§ Listed entries

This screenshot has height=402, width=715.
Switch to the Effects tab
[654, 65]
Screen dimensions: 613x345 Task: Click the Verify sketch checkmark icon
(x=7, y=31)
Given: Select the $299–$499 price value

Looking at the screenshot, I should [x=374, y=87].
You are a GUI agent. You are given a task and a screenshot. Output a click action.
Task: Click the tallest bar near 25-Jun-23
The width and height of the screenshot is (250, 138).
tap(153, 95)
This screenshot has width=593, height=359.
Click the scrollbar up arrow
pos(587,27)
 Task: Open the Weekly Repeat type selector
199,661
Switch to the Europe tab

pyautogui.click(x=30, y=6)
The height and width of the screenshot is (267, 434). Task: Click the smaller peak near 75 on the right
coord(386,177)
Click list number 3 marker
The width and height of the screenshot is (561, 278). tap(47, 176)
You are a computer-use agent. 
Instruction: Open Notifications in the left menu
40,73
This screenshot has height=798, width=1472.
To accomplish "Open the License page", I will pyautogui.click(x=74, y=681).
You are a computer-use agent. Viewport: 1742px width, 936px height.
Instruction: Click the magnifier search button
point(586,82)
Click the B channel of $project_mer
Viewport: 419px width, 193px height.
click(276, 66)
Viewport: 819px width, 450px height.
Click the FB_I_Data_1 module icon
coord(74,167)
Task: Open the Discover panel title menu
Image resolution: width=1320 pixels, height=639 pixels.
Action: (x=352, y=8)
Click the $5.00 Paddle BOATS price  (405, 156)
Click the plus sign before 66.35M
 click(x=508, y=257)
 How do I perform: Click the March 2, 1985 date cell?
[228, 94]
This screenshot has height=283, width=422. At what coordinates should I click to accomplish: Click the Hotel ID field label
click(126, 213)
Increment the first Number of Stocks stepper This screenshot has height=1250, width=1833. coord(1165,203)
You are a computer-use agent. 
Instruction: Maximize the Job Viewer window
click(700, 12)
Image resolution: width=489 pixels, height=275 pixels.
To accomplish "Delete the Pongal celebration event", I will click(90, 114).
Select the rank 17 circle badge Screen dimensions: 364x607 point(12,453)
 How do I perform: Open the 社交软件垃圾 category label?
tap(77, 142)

§ Problem statement
The whole of the data must be given again, exactly as shown.

§ Result of this task
This screenshot has height=402, width=715.
Switch to the Effects tab
[654, 65]
Screen dimensions: 613x345 Task: Click the Verify sketch checkmark icon
(x=7, y=31)
Given: Select the $299–$499 price value

Looking at the screenshot, I should [x=374, y=87].
You are a GUI agent. You are given a task and a screenshot. Output a click action.
Task: Click the tallest bar near 25-Jun-23
The width and height of the screenshot is (250, 138).
tap(153, 95)
This screenshot has width=593, height=359.
Click the scrollbar up arrow
pos(587,27)
 Task: Open the Weekly Repeat type selector
199,661
Switch to the Europe tab

pyautogui.click(x=30, y=6)
The height and width of the screenshot is (267, 434). Task: Click the smaller peak near 75 on the right
coord(386,177)
Click list number 3 marker
The width and height of the screenshot is (561, 278). tap(47, 176)
You are a computer-use agent. 
Instruction: Open Notifications in the left menu
40,73
This screenshot has height=798, width=1472.
To accomplish "Open the License page", I will pyautogui.click(x=74, y=681).
You are a computer-use agent. Viewport: 1742px width, 936px height.
Instruction: Click the magnifier search button
point(586,82)
Click the B channel of $project_mer
Viewport: 419px width, 193px height.
click(276, 66)
Viewport: 819px width, 450px height.
Click the FB_I_Data_1 module icon
coord(74,167)
Task: Open the Discover panel title menu
Image resolution: width=1320 pixels, height=639 pixels.
Action: (x=352, y=8)
Click the $5.00 Paddle BOATS price  (405, 156)
Click the plus sign before 66.35M
 click(x=508, y=257)
 How do I perform: Click the March 2, 1985 date cell?
[228, 94]
This screenshot has height=283, width=422. At what coordinates should I click to accomplish: Click the Hotel ID field label
click(126, 213)
Increment the first Number of Stocks stepper This screenshot has height=1250, width=1833. coord(1165,203)
You are a computer-use agent. 
Instruction: Maximize the Job Viewer window
click(700, 12)
Image resolution: width=489 pixels, height=275 pixels.
To accomplish "Delete the Pongal celebration event", I will click(90, 114).
Select the rank 17 circle badge Screen dimensions: 364x607 point(12,453)
 How do I perform: Open the 社交软件垃圾 category label?
tap(77, 142)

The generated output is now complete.